[COMPITO A]: Riporta il passo del testo sugli OGM compreso tra "La Conferenza Stato-Regioni" e "Pomodoro e Vite.", estremi inclusi.
[COMPITO B]: Elenca gli ambiti per i quali, secondo il testo sugli OGM, i protocolli tecnici prevedono la gestione del rischio.
[COMPITO C]: Scrivi il seguito del testo sugli OGM, partendo subito dopo l'ultima frase riportata.

[TESTO DA ANALIZZARE]:
------------------------------------------------------------------------
Non profit

OGM. Le Regioni dicono sì, Aiab preoccupata

Il comunicato dell'associazione, condiviso anche da SlowFood

di Gabriella Meroni

La Conferenza Stato-Regioni ha espresso parere favorevole sullo schema di decreto del ministro delle Politiche agricole alimentari e forestali di adozione dei protocolli tecnici per la gestione del rischio per l’agrobiodiversità, i sistemi agrari e la filiera agroalimentare, ai fini dell’emissione deliberata nell’ambiente di specie modificate a scopi sperimentali. I protocolli riguardano le seguenti specie: Actinidia (kiwi), Agrumi, Ciliegio dolce, Fragola, Mais, Melanzana, Olivo, Pomodoro e Vite.
------------------------------------------------------------------------
[DATI MOSTRATI]:
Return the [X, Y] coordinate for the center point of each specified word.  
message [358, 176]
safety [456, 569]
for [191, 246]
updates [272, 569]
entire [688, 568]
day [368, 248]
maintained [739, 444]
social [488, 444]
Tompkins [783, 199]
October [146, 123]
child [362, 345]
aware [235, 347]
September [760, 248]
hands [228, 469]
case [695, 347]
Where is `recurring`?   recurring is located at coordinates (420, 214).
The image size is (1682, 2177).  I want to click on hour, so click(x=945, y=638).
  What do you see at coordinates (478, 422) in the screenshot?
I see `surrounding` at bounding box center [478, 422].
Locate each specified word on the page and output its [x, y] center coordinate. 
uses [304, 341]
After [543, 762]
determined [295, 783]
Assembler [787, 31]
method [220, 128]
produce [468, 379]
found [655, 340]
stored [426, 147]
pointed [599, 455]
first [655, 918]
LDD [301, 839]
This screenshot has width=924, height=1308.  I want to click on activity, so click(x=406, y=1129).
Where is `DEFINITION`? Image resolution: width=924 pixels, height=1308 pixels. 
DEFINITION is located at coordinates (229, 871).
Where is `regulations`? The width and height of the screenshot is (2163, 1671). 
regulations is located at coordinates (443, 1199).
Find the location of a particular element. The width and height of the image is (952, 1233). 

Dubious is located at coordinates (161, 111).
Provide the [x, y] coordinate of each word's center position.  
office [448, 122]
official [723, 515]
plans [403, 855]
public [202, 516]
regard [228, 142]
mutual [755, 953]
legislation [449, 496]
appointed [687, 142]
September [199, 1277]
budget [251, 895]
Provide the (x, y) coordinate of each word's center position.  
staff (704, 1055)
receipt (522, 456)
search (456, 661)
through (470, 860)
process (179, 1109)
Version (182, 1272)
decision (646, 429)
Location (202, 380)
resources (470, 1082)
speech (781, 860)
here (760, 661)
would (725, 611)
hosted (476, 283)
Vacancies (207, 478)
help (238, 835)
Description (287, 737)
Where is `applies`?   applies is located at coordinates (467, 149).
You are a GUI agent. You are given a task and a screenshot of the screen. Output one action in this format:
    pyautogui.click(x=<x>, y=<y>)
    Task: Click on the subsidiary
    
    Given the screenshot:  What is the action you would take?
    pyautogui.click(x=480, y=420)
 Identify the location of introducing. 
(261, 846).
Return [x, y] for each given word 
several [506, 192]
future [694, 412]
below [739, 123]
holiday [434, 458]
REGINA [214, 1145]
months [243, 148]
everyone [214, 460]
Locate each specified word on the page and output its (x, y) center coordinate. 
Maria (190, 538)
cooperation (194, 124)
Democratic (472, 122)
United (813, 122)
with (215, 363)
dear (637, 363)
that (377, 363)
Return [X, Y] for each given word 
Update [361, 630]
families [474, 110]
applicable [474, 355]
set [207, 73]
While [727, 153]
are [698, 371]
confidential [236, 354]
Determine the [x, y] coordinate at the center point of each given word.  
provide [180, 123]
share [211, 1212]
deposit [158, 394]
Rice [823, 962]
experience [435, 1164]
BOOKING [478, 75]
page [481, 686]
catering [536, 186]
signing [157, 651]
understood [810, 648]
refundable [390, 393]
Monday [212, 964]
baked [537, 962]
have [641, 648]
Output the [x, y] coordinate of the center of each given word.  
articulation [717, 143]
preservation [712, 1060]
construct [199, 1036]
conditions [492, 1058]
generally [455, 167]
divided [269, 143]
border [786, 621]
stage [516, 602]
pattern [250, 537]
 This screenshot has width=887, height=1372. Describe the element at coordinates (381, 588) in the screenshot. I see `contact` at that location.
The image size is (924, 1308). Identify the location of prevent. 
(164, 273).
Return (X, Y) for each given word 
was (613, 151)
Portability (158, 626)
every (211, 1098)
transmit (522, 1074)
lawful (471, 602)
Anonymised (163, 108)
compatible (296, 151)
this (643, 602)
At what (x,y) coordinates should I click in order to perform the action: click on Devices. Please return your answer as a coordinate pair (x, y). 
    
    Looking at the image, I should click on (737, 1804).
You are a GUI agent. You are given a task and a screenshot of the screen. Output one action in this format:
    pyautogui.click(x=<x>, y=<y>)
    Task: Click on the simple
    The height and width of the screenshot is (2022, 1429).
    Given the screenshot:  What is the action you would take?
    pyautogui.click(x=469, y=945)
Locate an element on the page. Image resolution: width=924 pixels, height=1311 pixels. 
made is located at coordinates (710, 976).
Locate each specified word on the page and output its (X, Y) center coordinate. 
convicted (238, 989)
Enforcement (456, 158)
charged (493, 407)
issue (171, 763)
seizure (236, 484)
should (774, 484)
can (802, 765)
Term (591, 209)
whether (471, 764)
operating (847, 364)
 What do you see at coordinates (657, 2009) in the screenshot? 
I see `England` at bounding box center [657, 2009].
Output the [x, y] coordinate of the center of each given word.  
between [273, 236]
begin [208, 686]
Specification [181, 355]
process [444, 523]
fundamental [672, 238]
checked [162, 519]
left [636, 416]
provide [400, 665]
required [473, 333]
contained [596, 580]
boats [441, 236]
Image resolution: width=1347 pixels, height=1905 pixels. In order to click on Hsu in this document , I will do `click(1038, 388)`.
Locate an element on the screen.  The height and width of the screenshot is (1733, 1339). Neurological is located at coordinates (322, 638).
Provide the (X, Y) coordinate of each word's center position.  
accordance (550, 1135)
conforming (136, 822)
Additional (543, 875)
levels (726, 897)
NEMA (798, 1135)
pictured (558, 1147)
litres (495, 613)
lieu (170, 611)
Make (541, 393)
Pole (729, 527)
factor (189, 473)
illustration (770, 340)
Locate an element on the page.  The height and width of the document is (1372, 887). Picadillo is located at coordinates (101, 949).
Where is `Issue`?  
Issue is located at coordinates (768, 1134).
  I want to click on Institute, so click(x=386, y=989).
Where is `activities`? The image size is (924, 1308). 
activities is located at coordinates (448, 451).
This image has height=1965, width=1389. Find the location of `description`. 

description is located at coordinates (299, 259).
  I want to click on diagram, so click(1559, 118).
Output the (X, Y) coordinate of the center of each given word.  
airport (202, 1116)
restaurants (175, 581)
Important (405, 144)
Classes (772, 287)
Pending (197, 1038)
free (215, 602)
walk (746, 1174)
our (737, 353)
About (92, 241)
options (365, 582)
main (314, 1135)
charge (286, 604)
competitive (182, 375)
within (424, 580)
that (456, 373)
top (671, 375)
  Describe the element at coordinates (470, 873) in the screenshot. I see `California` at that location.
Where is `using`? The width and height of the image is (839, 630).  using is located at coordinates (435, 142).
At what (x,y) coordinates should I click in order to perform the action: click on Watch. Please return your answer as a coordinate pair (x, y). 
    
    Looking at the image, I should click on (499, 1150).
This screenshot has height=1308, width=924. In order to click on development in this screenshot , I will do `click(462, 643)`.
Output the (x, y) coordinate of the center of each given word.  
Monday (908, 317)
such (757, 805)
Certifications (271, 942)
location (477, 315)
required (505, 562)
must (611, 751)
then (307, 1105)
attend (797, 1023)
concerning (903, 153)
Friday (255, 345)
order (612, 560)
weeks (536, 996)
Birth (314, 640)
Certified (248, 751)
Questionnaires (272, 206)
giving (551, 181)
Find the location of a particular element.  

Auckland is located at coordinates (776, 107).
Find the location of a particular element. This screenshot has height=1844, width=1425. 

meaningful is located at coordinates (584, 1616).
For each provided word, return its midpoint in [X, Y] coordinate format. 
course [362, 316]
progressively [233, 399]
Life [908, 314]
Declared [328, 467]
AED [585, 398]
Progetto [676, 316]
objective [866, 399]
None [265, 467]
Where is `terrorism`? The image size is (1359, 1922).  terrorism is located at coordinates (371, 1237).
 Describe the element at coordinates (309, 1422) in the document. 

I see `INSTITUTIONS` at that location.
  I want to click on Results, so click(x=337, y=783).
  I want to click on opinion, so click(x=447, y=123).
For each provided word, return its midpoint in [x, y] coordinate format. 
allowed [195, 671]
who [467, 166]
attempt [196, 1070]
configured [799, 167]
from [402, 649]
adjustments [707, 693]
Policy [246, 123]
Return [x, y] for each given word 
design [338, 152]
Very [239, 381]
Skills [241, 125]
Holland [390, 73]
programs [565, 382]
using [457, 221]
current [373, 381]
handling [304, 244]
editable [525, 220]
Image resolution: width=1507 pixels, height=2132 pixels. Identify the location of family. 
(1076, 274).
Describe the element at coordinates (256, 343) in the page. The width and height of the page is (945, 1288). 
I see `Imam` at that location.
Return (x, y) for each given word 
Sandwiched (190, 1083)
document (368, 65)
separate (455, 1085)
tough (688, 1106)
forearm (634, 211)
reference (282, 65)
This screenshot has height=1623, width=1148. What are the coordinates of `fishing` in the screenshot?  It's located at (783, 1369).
------------------------------------------------------------------------
[RISPOSTA FINALE A]:
La Conferenza Stato-Regioni ha espresso parere favorevole sullo schema di decreto del ministro delle Politiche agricole alimentari e forestali di adozione dei protocolli tecnici per la gestione del rischio per l’agrobiodiversità, i sistemi agrari e la filiera agroalimentare, ai fini dell’emissione deliberata nell’ambiente di specie modificate a scopi sperimentali. I protocolli riguardano le seguenti specie: Actinidia (kiwi), Agrumi, Ciliegio dolce, Fragola, Mais, Melanzana, Olivo, Pomodoro e Vite.

[RISPOSTA FINALE B]:
- l'agrobiodiversità
- i sistemi agrari
- la filiera agroalimentare

[RISPOSTA FINALE C]:
L’Associazione Italiana Agricoltura Biologica condivide con SlowFood la preoccupazione per la recente approvazione dei protocolli, e dopo averne presa visione, scrive Aiab, «l’impressione è che la stesura non tenga in debita considerazione i rischi conseguenti all’emissione deliberata di specie ogm nell’ambiente». Per quanto riguarda la colture arboree (Ciliegio dolce e Olivo, ad esempio) i protocolli non danno adeguate informazioni sulla gestione delle conseguenze dell’azione dei pronubi (insetti impollinatori) e della fauna (non meglio identificata nei protocolli stessi) da cui queste piante verrebbero protette. La protezione dovrebbe avvenire nel periodo della fruttificazione con reti antiuccello, mentre per quanto riguarda i pronubi si dice che essi, insieme al vento, sono i due fattori da considerare per la definizione dei requisiti delle aree.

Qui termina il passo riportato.